To the whole body by the whole body for the whole body with the whole body.
We are frail, we are fearfully and wonderfully made
Forged in the fires of human passion
Choking on the fumes of selfish rage
And with these our hells and our heavens
So few inches apart
We must be awfully small
And not as strong as we think we are.
—Rich Mullins
I haven’t spoken, or written, much about our more definite move to Anglicanism the past year. It feels like a natural transition for us, not only because it’s one we both have been drawn into for a long time, but because it has felt healing to us in ways we didn’t know we needed. Less antiseptic, though, and more balm.
But I also haven’t said much about it because going to has meant leaving behind. Making a clean break from what had at one time breathed life into our dry bones. Neither of us ever identified as Baptist or Reformed specifically, but for five years for me and three for Nate, we navigated life in those spaces and held similar values there.
When we left Texas in 2015, we left in part because Big Church did not work for us, nor we for it.* We headed to a smaller church with similar values and when we left there a year later, we left those values too. We landed in an Anglican church outside DC for our time there, but when we came back to Texas a year after that, back to Big Church, we came back limping and jaded. I don’t know what we expected but what we got was more disorientation. It’s hard to write about this without you making unfounded assumptions about that Big Church (which is still full of many people we love and respect), but what I hope I can convey is mostly that we’d changed. Maybe they’d changed too, I don’t know. But we had definitely changed. We were grieved. We were mourning. We were scathed. We were confused. We needed the whole body to care for our whole bodies.
I feel the tension of what I’m not saying right now, you might too.

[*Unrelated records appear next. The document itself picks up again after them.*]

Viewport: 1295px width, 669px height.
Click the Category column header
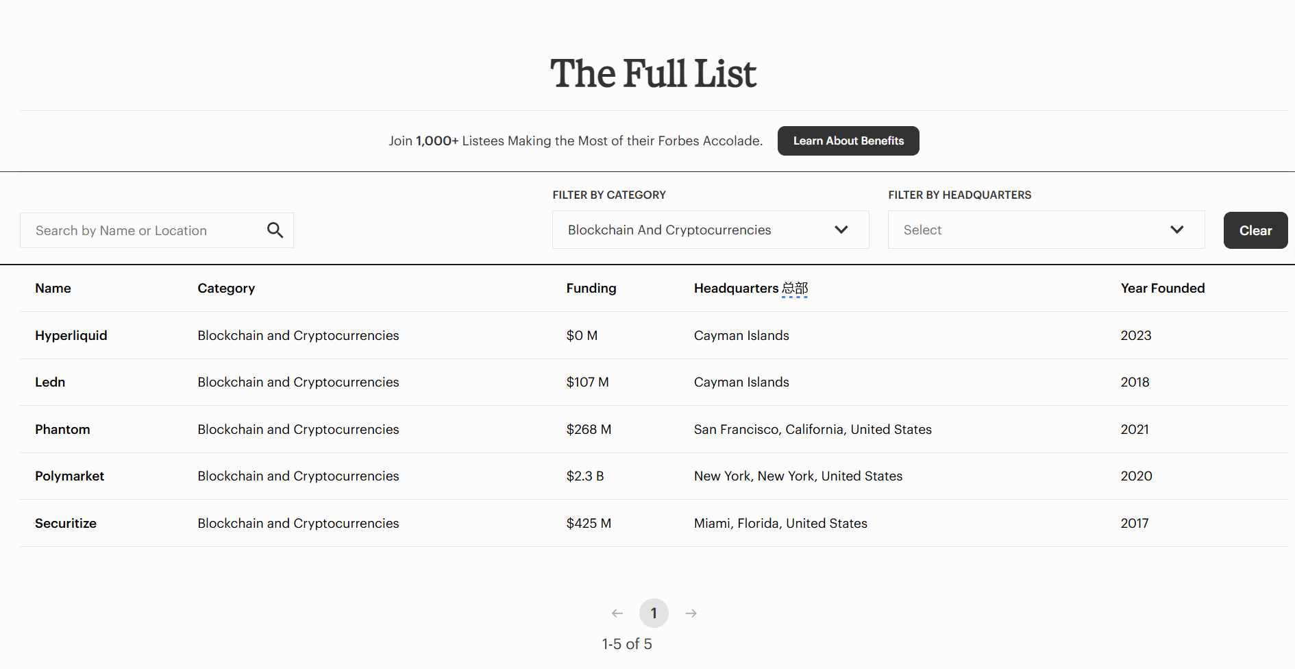click(226, 289)
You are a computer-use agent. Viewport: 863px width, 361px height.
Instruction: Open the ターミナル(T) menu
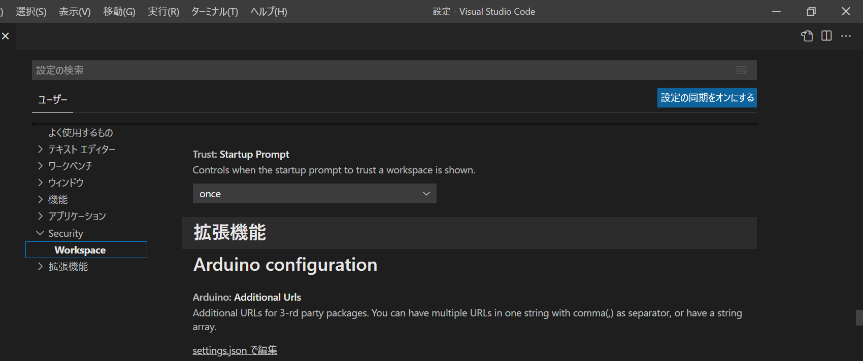tap(215, 11)
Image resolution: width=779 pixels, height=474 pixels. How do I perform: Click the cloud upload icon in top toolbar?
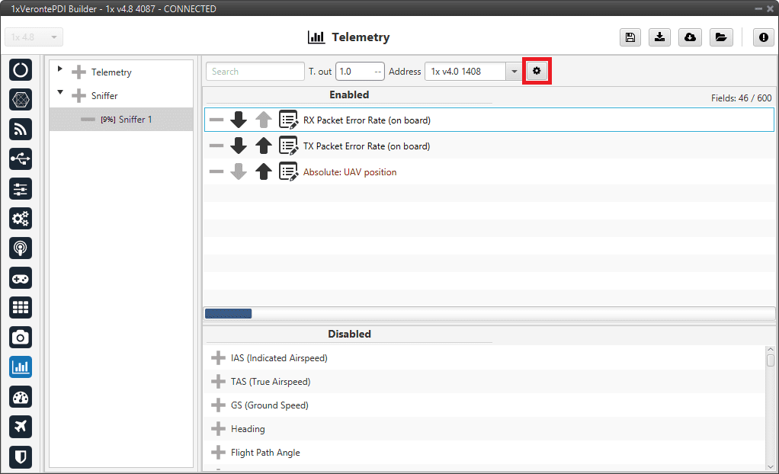click(x=690, y=37)

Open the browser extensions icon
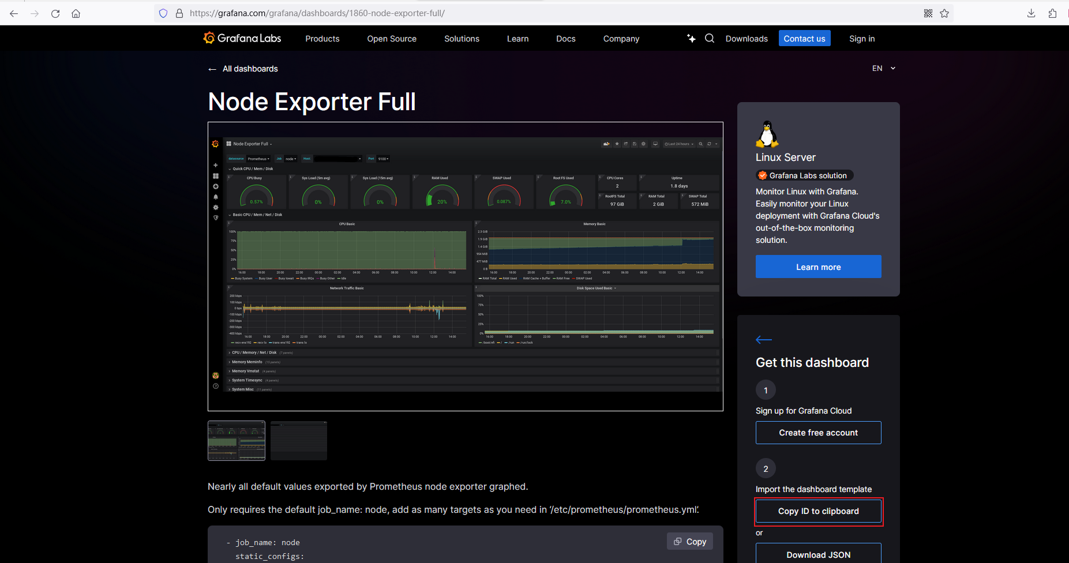point(1052,13)
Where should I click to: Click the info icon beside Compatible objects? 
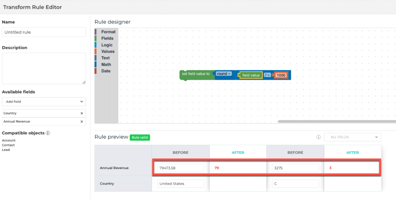(x=48, y=133)
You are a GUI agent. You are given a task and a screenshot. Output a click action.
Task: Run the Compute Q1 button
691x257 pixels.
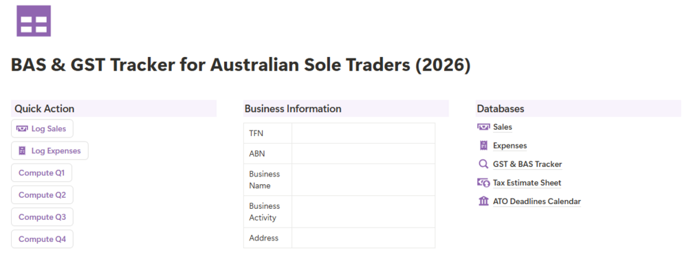pos(41,173)
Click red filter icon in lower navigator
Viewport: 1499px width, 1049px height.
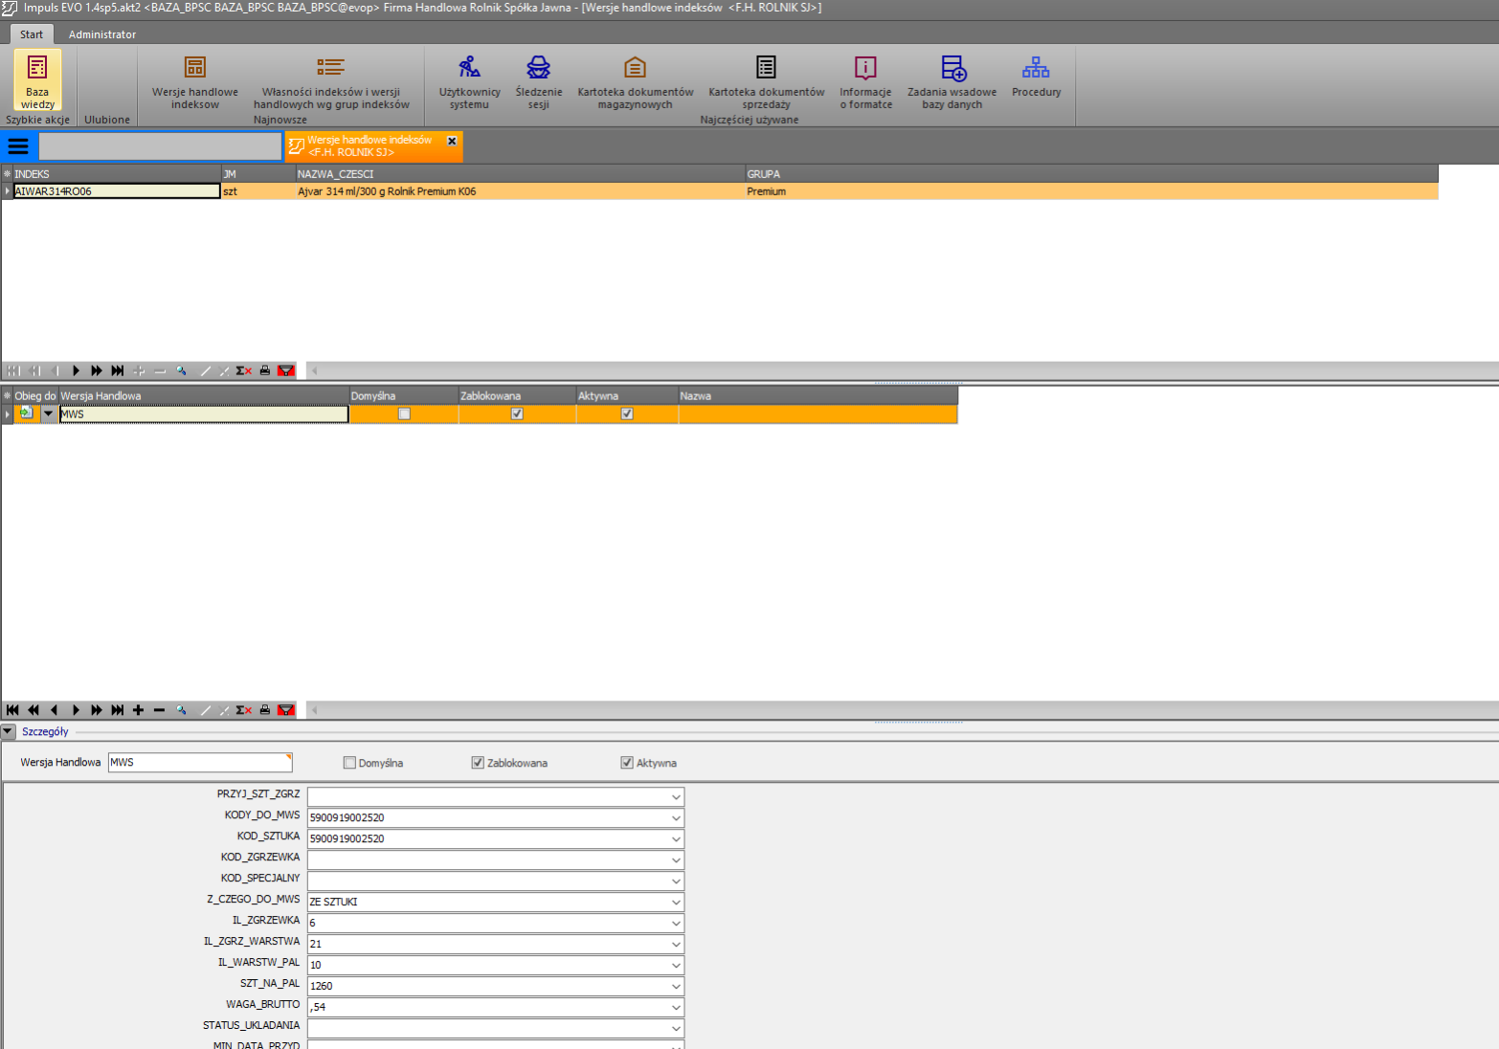tap(285, 710)
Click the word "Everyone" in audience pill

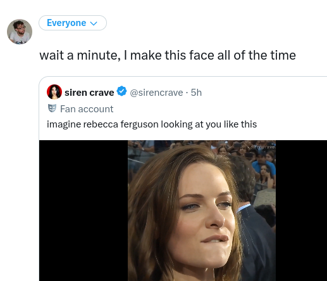pyautogui.click(x=66, y=23)
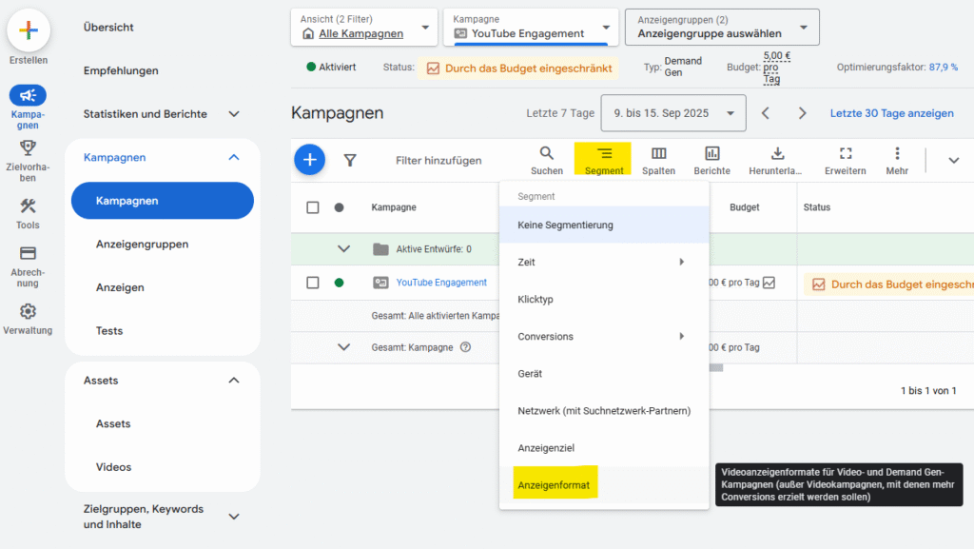Open the YouTube Engagement campaign link
The height and width of the screenshot is (549, 974).
[x=441, y=283]
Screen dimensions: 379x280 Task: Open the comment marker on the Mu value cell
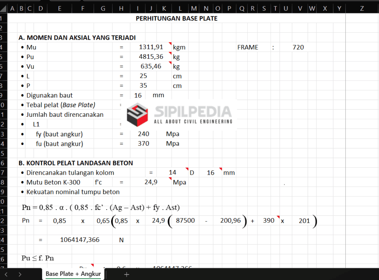click(171, 44)
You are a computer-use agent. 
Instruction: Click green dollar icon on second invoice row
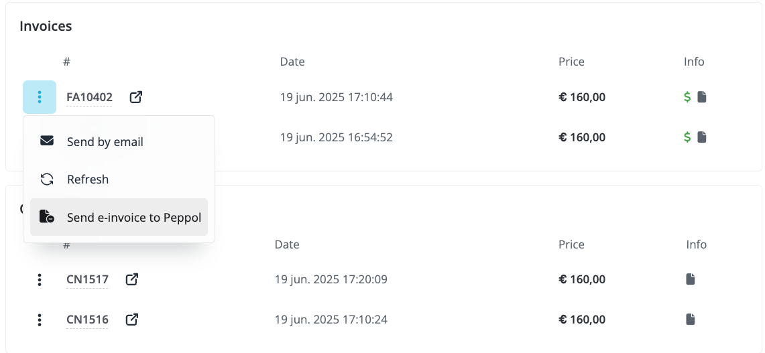pyautogui.click(x=687, y=137)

You feel I am being vague and I am. I believe firmly that if one isn’t part of the problem or solution, then one doesn’t need details. But I am also being vague because I think most of us feel the tensions I felt and still feel, and I hope in sharing a bit of this, you will be able to see your own sentiments expressed.
You’ve heard me talking ad nauseum about the body recently (I don’t know if you noticed), but that’s because I cannot veer away from it, not even slightly. The word God chose to use to talk about the church, of all the words he could have used (like group or blanket or shoe or art), was the word body. This terribly uncomfortable and complex and temporal and weak and strong and beautiful and broken and becoming thing, this body. This is what he called his church.
I used to believe that membership to a local body was the primary sign of obedience and participation in the local body was the mark of maturity. But I was a foot being only a foot and only seeing value in other feet. Unless you looked and practiced like me in my body, I didn’t respect you. The hubris of that sickens me still. It nauseates me.
I have reams I could write about this, and may, but I have become undone. In the best and worst ways, God threw me overboard and sat me in the belly of a fish. It stinks. But it’s been teaching me that not only is my own body not as strong as I thought it was, but the bodies I have been a part of were not as strong as I thought they were. This isn’t a statement on any particular body, it is just the reality of all local churches in all locales. We’re fumbling through life, our bodies bearing on them and within them traumas and besetting generational sins and we’re doing our best but goodness gracious, it’s hard to do what’s right. I’m talking about both the body in which we live and the body of Christ.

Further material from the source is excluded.